Security threats have taken on a new guise in 2007, something Symantec Canada’s top boss hasn’t seen in his 13 years with the company. While there’s the usual culprits like spam, phishing and bots, Michael Murphy, vice president and general manager of Symantec (Canada) Corp., said there’s also a new emerging threat from commercialized attacks like never before.
“2007 was an interesting year,” said Murphy. “One very interesting thing to me being in this industry for a long time is the sea change of how threats have evolved to become very professional and very commercial.”
Specifically, as outlined in Symantec’s Top 10 Internet Security Trends of 2007, professional attack kits such as Mpack and other phishing toolkits that were made popular. Forty two per cent of the Web sites that were observed in the first half of the year were associated with three phishing toolkits. In another example, Wabi Sabi Labi debuted and offered an auction-style system for selling vulnerability information to the highest bidder, according to Symantec’s report.
Outside of the PC realm, Symantec also brought attention to another platform that is seeing an increasing number of attacks but is relatively unprotected – the smartphone. Symantec recently launched Norton Smartphone Security software, which runs on the Windows Mobile and Symbian OS platforms. The software provides anti-virus, anti-spam for SMS, firewall and platform compatibility for devices running either Windows Mobile 5 or 6 and Symbian 9. The software currently is not supported by Research In Motion devices as they run a proprietary OS.
In many corporations, most devices are owned by the individual and not by the organization, said Murphy. “Corporations look at the risk given that to date there are very few threats for those devices,” he said. “It’s probably at the network or the desktop not at the handheld today. The threats are quite limited.” But the mobile platform is one of the trends that Symantec is seeing for 2008 as connectivity and adoption rates expand.
25 years
This year was also special for Symantec Canada as the subsidiary celebrated 25 years in Canada. Symantec Canada began like many Canadian subsidiaries of U.S. companies, Murphy said, with one individual trying to get the company’s feet wet in the market by setting up partnerships with distributors and customers.

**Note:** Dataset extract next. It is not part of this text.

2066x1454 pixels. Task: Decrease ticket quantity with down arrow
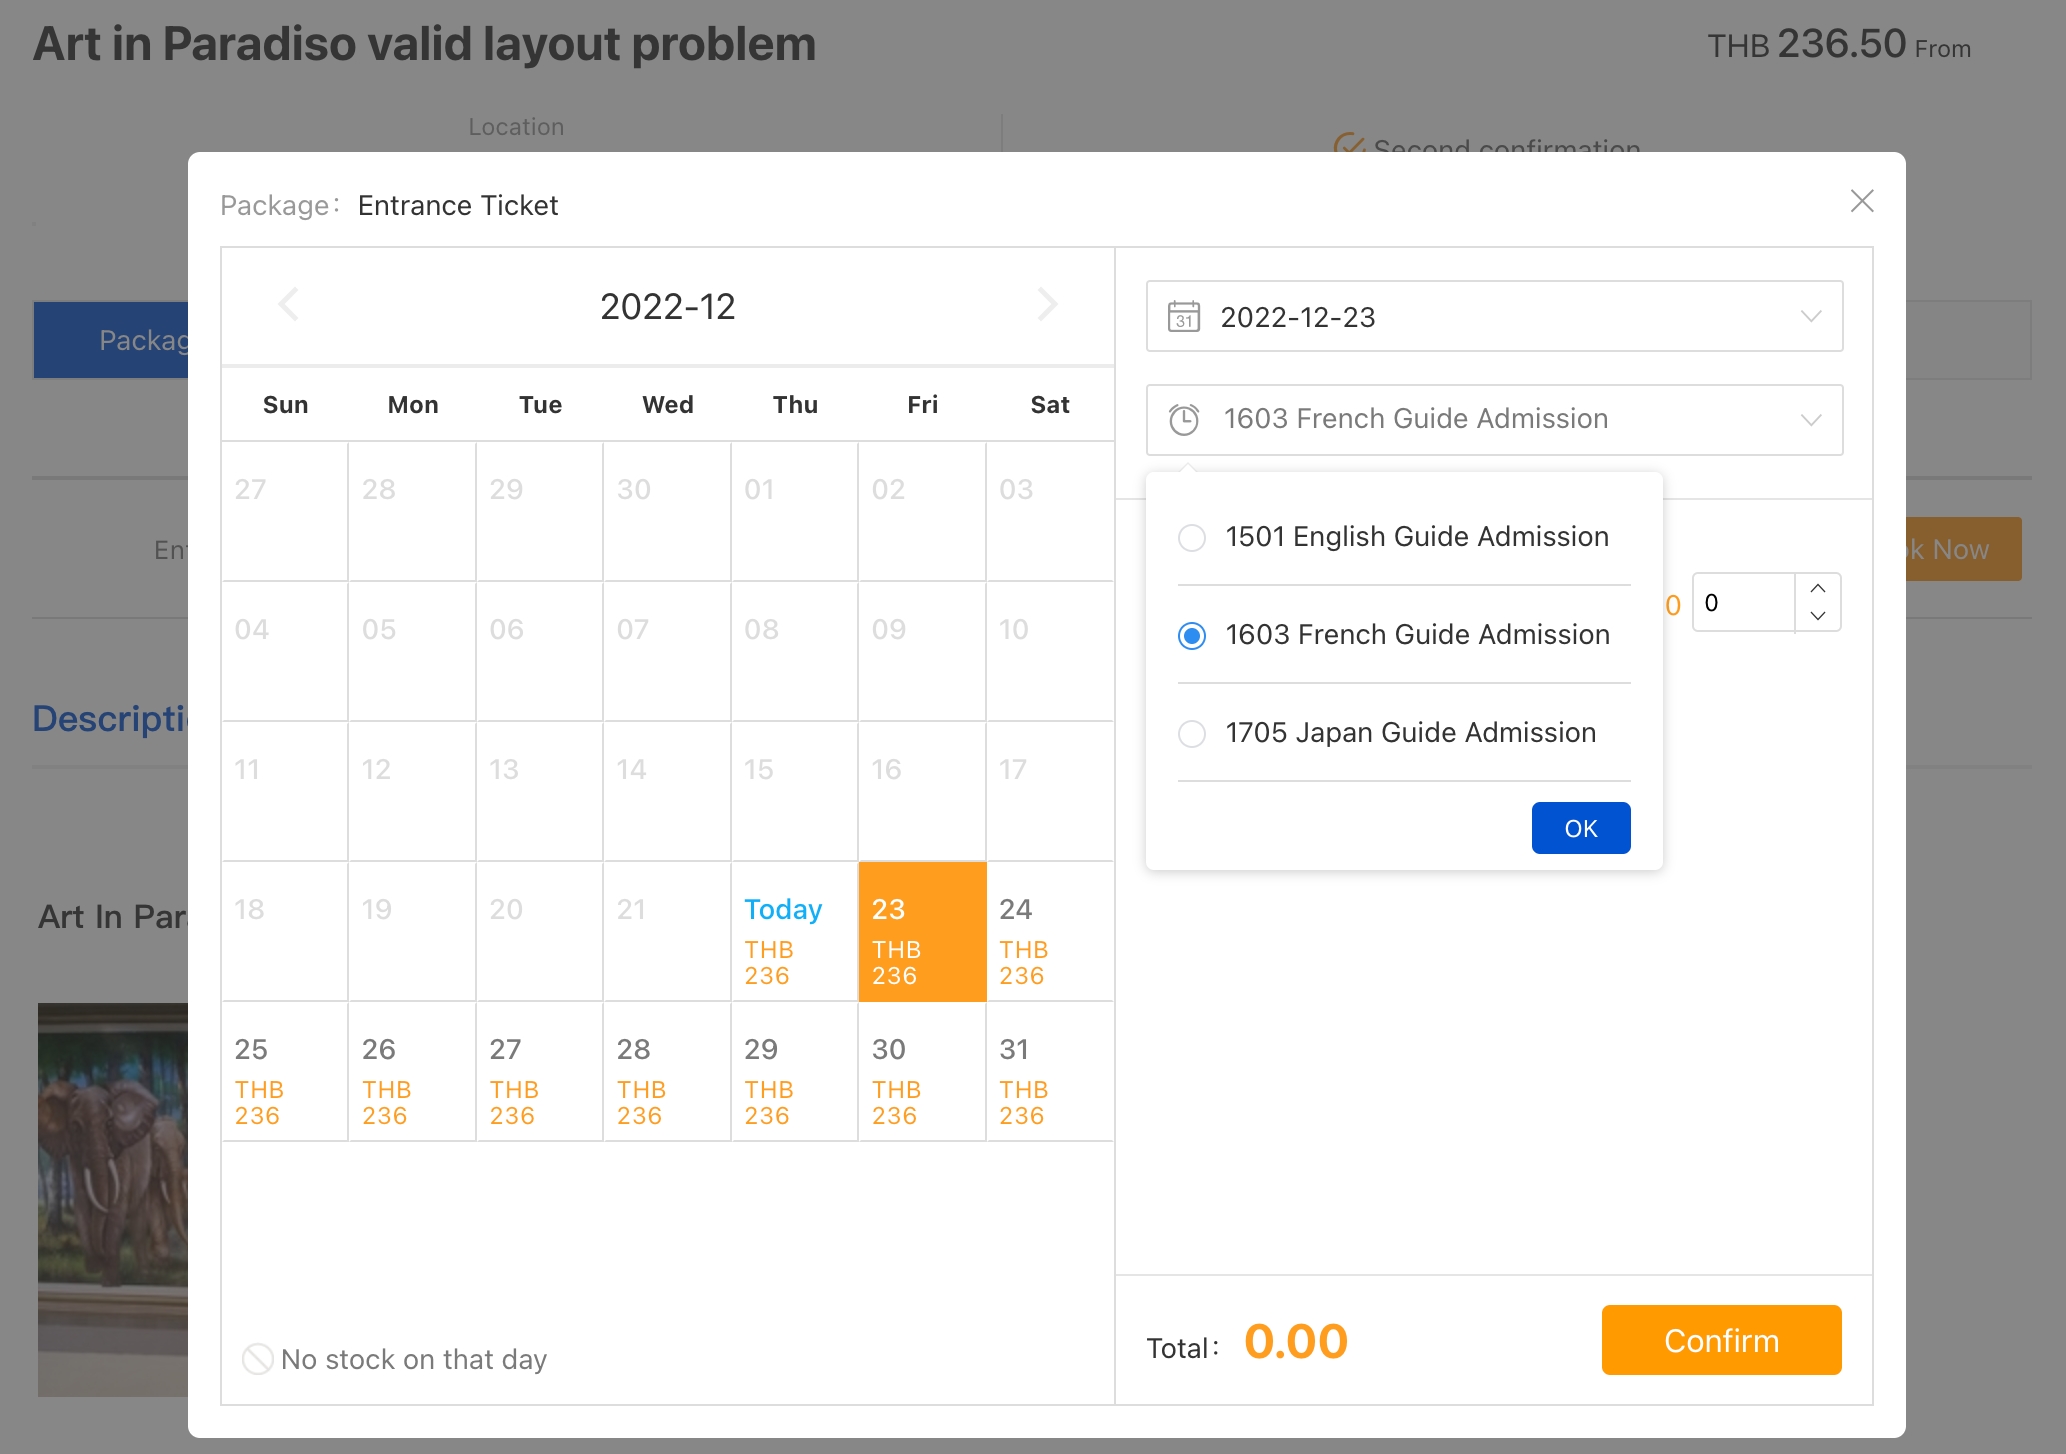(x=1818, y=616)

Murphy also pointed to the fact that Symantec Canada’s, unlike its parent company in the U.S., where growth is largely organic as opposed to growth through acquisition.

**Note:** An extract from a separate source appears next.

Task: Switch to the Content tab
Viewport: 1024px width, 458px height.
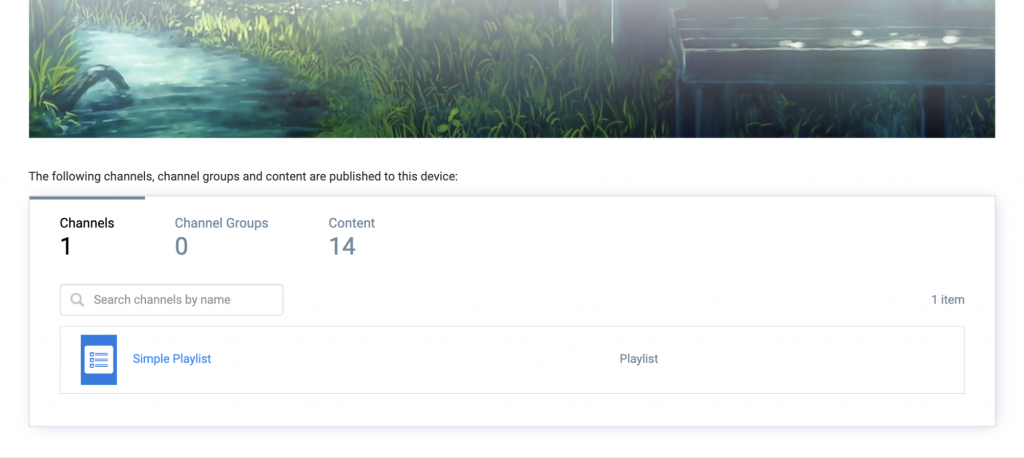Action: (351, 223)
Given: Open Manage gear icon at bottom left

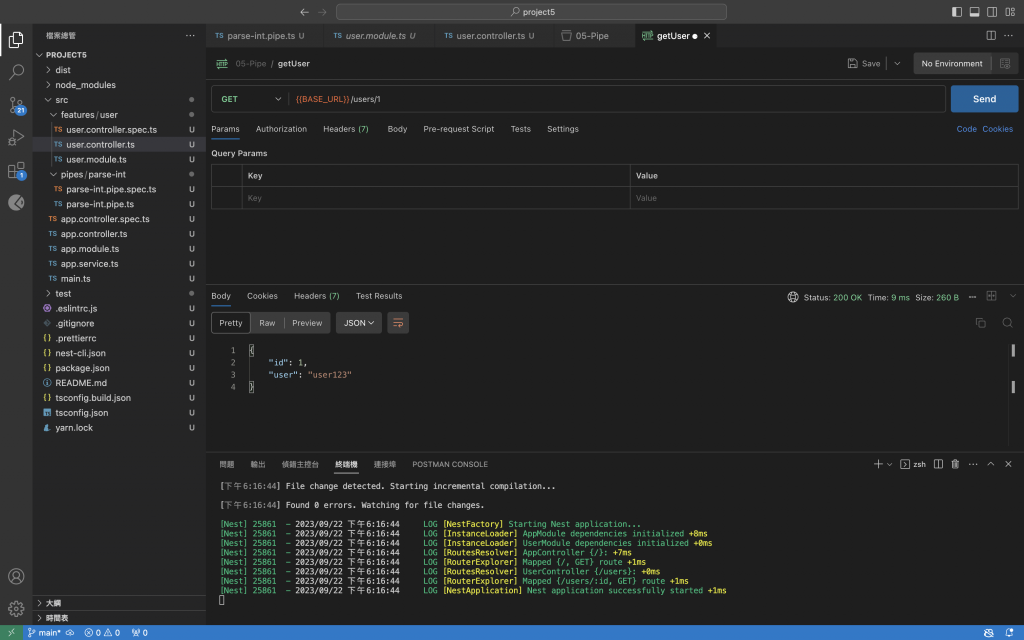Looking at the screenshot, I should [x=16, y=608].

“Obviously the companies that we’ve acquired have not been uniquely Canadian,” he said. “Most of Canada’s growth has been more organic.”
In terms of acquisitions, it has been a couple of years since Symantec entered the storage business through its purchase of Veritas, and with virtualization being one of the hot topics this year, it couldn’t have come at a better time for the company.
Going green
Green IT hogged the pages of newspapers, magazines and white papers in 2007 as hardware and software vendors saw virtualization in a greener light. No longer was it about just server consolidation – virtualization had become the hot new way for vendors to sell their and their customers’ commitment to the environment.
“Virtualization has been a hot topic,” said Murphy, pointing to the success of VMWare’s public IPO. Customers want to have a strategy around it. Most organizations are half way there.” But Murphy added businesses are getting stuck because they are not virtualizing their mission critical apps because they are on a different scale and hardware demand.
Virtualization is also a big part of a company’s security strategy by not only protecting what’s coming in but what’s already inside the organization. At the end of the day, Murphy says securing an organization comes down to the education of its workforce. “Symantec’s view has been that education and awareness [and making sure] people are aware of what risks and threats they are susceptible to is the most important [consideration].”
Looking ahead, Symantec recently released its, “Trends to watch in 2008,” with election campaigns, bot evolution and advanced Web threats taking the top three spots. During the U.S. Presidential campaigns and leading up to the election next year, many candidates have been using the Internet as a means to communicate their platform. Symantec said risks for this group include the diversion of online campaign donations, dissemination and misinformation, fraud, phishing and the invasion of privacy. Another trend to watch in 2008 is the rise in the number of new Web-based threats due to an increase in Web services.